Consigne
Recopiez mot pour mot le passage de l'entretien sur Le Relais, ci-dessous, qui commence par les mots « Canal : Pourquoi » et se termine par « appui politique ? ».

Extrait source
____________________

Canal : Pourquoi avoir publié un livre sur l’histoire du Relais ?
Philippe Chibani-Jacquot : Cela paraît logique de raconter cette épopée. En pionnier, Le Relais a réussi à investir le terrain de l’insertion par l’activité économique. En près de 30 ans, cette institution a employé plus de 1 000 personnes en insertion et en a formé plus de 5 000, âgées de 26 à 55 ans. Parmi ces dernières, 80 % ont ensuite trouvé un emploi stable.
L’histoire du Relais, c’est aussi un soutien constant de la ville de Pantin qui en est actionnaire, tout comme Est Ensemble et le Département. Un tel modèle économique pourrait-il exister sans appui politique ?
P.C-J. : Non. Les structures de l’économie sociale et solidaire se trouvant à un carrefour entre pérennité économique et utilité sociale, l’enchevêtrement entre l’économique et les politiques publiques est essentiel.
Le modèle du Relais, si particulier, est-il transposable ?

____________________

Jeu de données

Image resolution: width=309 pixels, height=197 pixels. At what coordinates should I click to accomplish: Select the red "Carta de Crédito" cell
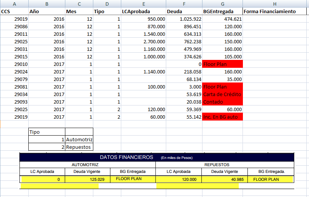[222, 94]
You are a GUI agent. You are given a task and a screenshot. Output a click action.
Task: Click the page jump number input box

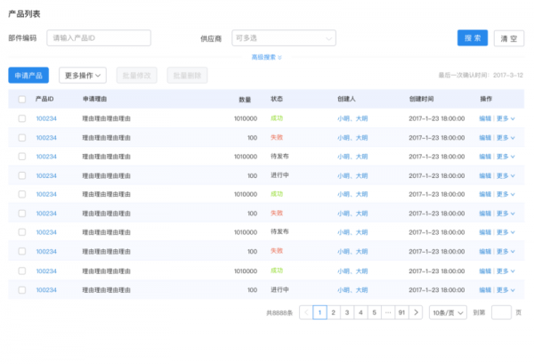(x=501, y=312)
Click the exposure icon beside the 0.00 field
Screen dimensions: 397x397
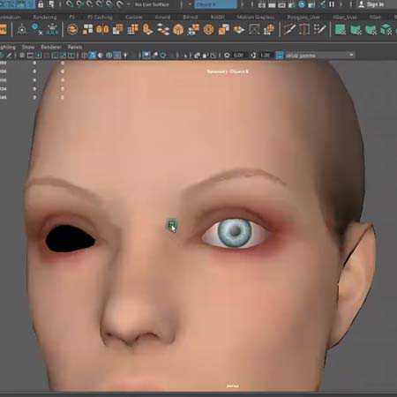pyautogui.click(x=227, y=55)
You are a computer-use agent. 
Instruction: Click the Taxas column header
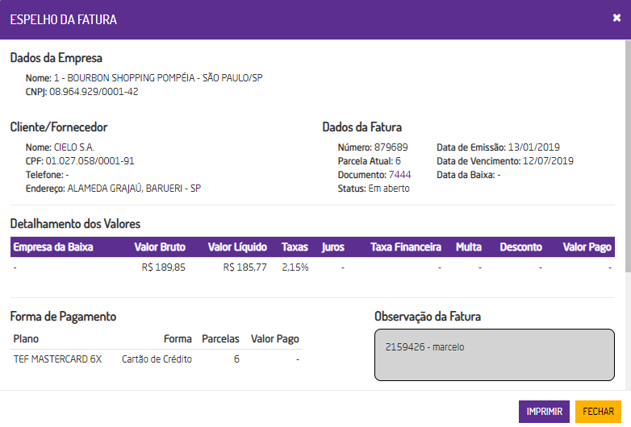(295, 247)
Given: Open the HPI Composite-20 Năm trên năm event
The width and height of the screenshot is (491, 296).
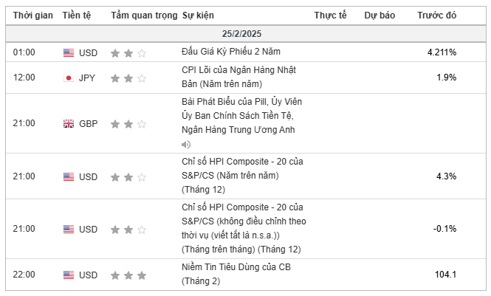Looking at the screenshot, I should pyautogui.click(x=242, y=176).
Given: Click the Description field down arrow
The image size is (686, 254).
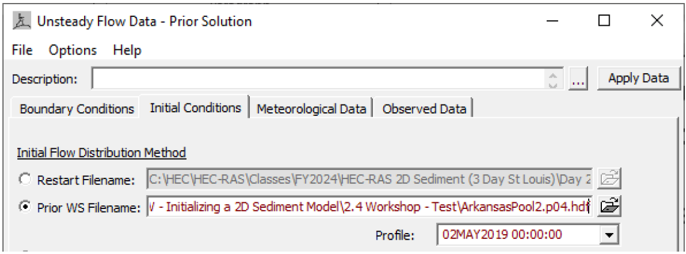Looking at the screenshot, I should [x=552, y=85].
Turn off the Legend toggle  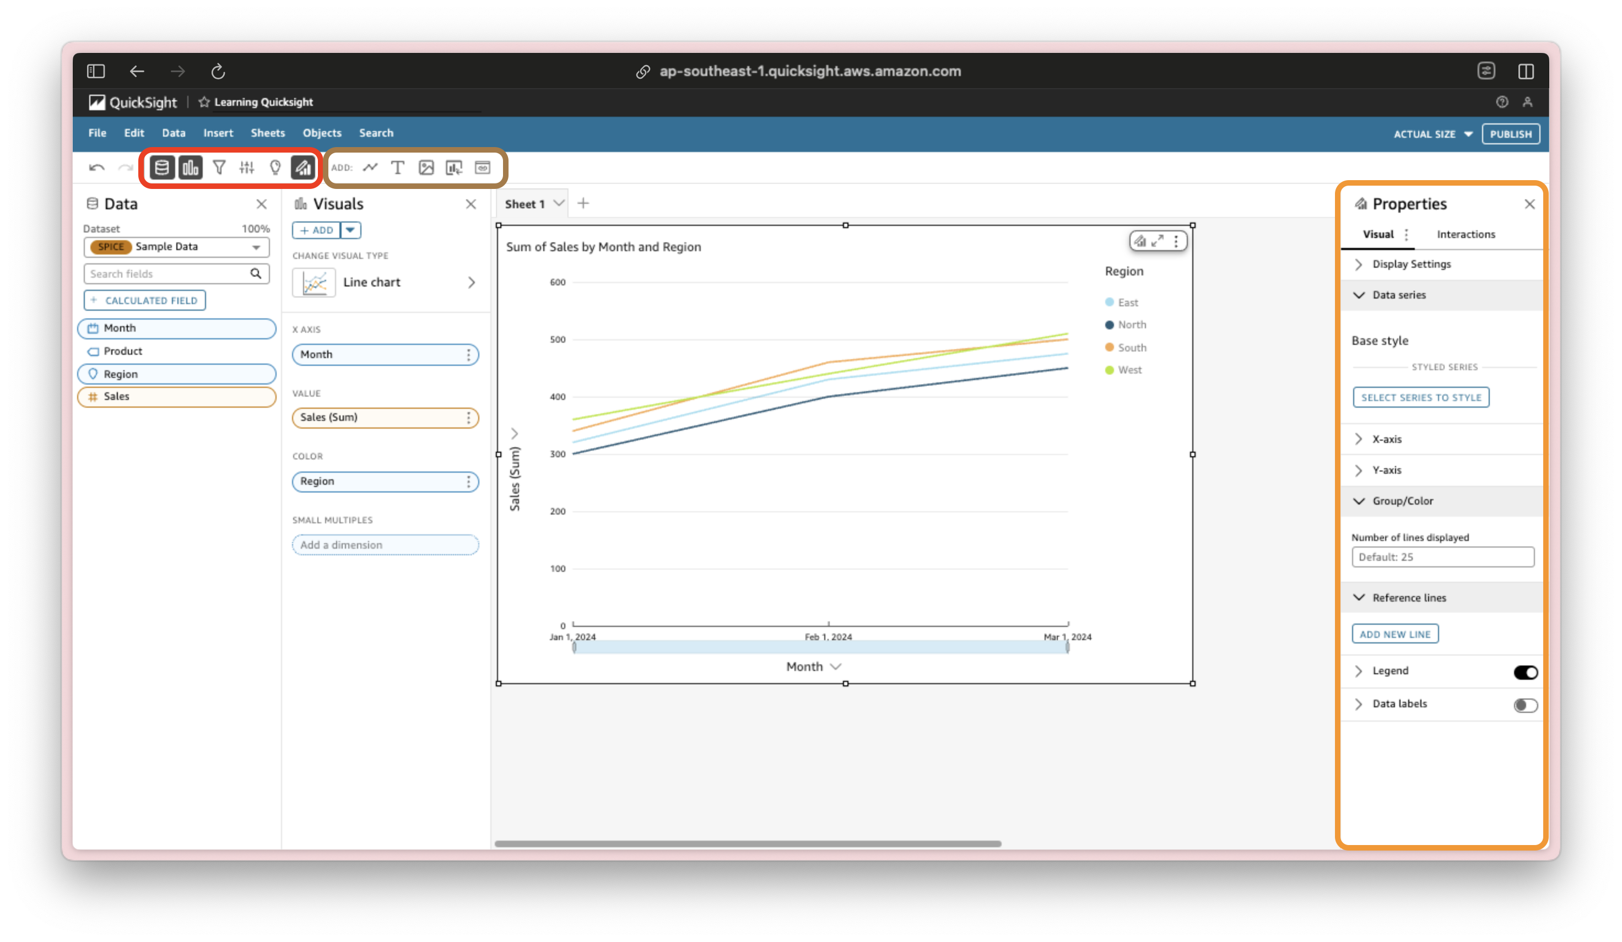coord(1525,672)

____________________

Réponse
Canal : Pourquoi avoir publié un livre sur l’histoire du Relais ?
Philippe Chibani-Jacquot : Cela paraît logique de raconter cette épopée. En pionnier, Le Relais a réussi à investir le terrain de l’insertion par l’activité économique. En près de 30 ans, cette institution a employé plus de 1 000 personnes en insertion et en a formé plus de 5 000, âgées de 26 à 55 ans. Parmi ces dernières, 80 % ont ensuite trouvé un emploi stable.
L’histoire du Relais, c’est aussi un soutien constant de la ville de Pantin qui en est actionnaire, tout comme Est Ensemble et le Département. Un tel modèle économique pourrait-il exister sans appui politique ?